EXCERPTED PASSAGE ->
The RS-24 Yars, like its predecessor that it evolved from, the Topol-M, differs from America’s land-based ICBMs in that they are deployed as both road-mobile and silo-based nuclear deterrents. Soon the Yars will even be deployed on railcars. When the RS-24 is being shaken and battered around the Russian countryside it is mounted atop a Belarusian-built MZKT-79221 16x16 heavy high mobility chassis. And although the operating environment is far less demanding when the Yars is deployed inside a fortified underground silo, it still has to get in that silo, and in doing so it has to go from horizontal to vertical.

This feat occurs via a gargantuan trailer equipped with four rows of of knobby tires packed four across. The missile is transported in this trailer to the silo’s brim. Then, once the equally as brutish looking tractor pulls away, massive hydraulic rams push the ICBM into a vertical position. Once hanging in that position directly over the silo, the Yars is lowered down into its concrete cocoon.

The process is impressive in just how simple it actually looks even though it clearly is not. Also, Russia’s transporter-erector system looks far more robust than the one used to convey America’s Minuteman III ICBMs, although the Minuteman III is ten feet shorter and 30,000lbs lighter.

Watch the contraption in action here:

The truth is Russians are great at tipping up big complex and highly explosive things that are meant to be launched into or very near space. Whereas here in America we traditionally roll our rockets out to the launch pad in an upright position, Russia tends to wait till the launch pad to tilt their rockets up into the vertical position. Regardless of if this is an efficient practice or not, it makes for some awesome examples of mechanical engineering. 

I mean check out what happens before every Soyuz launch:

Or even better, check out the hulking transporter-erector that was recycled from the N-1 program and reused for the Energia rocket:

Am I the only one who sees a Viagra commercial in all this somewhere?

PROVIDED MATERIAL ->
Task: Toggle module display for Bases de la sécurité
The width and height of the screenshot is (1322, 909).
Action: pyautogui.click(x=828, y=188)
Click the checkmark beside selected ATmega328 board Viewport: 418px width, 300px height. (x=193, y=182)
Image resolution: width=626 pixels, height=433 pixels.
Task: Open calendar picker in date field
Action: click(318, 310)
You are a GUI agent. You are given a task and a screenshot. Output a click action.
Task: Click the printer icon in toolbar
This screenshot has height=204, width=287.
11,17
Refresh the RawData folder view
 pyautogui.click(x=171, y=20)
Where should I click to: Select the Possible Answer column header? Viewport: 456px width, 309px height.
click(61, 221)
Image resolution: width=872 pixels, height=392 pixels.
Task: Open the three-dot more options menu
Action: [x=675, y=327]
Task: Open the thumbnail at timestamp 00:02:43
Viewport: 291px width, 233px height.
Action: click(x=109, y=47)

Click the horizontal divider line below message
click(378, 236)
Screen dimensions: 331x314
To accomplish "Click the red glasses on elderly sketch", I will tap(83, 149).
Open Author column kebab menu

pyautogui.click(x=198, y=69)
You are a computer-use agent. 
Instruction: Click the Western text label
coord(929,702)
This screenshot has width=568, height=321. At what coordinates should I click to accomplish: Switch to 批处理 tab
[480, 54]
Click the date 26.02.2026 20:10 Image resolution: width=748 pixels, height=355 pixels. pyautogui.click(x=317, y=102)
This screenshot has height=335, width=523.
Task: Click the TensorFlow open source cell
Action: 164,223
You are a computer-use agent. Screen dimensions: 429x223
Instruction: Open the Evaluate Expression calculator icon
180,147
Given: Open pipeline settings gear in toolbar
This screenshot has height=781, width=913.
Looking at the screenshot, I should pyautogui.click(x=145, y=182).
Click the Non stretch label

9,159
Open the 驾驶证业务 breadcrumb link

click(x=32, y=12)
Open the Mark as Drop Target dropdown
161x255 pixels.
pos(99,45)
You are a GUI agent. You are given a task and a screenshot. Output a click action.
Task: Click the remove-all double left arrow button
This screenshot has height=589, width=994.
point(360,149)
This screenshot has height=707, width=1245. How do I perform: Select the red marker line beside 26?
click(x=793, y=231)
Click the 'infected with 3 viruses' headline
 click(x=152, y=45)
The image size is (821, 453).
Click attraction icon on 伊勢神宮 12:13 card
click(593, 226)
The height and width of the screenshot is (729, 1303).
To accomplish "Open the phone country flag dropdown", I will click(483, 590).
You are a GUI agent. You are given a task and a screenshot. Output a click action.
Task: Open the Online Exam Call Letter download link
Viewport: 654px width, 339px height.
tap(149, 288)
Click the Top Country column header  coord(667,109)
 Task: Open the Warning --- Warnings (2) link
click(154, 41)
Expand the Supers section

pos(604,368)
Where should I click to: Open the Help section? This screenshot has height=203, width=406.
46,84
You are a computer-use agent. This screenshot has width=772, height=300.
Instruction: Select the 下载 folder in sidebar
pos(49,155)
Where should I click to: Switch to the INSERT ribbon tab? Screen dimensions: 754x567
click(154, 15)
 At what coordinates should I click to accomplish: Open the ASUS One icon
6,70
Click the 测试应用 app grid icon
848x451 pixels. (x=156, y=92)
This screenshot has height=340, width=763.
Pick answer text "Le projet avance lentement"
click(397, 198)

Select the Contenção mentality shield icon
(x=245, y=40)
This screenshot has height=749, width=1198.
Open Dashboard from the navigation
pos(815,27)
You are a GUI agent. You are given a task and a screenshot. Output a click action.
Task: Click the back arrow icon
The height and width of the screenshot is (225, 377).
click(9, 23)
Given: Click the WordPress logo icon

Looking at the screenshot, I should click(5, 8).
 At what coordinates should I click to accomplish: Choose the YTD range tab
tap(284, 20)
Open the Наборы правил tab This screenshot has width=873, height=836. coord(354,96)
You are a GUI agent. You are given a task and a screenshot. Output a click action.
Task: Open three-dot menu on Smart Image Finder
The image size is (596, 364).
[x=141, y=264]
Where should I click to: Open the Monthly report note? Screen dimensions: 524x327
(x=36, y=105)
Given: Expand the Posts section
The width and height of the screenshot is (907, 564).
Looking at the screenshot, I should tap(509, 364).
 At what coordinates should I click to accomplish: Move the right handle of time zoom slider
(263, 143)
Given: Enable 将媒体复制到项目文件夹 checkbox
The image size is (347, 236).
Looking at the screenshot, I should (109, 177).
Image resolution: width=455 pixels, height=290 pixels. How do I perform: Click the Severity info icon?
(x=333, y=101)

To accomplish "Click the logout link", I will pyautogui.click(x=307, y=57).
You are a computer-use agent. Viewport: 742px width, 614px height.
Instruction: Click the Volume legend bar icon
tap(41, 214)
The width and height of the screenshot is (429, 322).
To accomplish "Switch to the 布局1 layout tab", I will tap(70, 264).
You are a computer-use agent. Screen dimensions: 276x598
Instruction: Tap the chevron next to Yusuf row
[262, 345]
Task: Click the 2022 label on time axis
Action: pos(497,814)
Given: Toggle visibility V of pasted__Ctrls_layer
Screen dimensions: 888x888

WORK REQUIRED -> In the passage about the RS-24 Yars, what are the steps, in order, that take the missile from transport into its silo?

ANSWER FOR THIS EXERCISE ->
1. The missile is carried in the trailer to the silo's brim.
2. The tractor pulls away.
3. Massive hydraulic rams push the ICBM into a vertical position.
4. Hanging directly over the silo, the Yars is lowered down into it.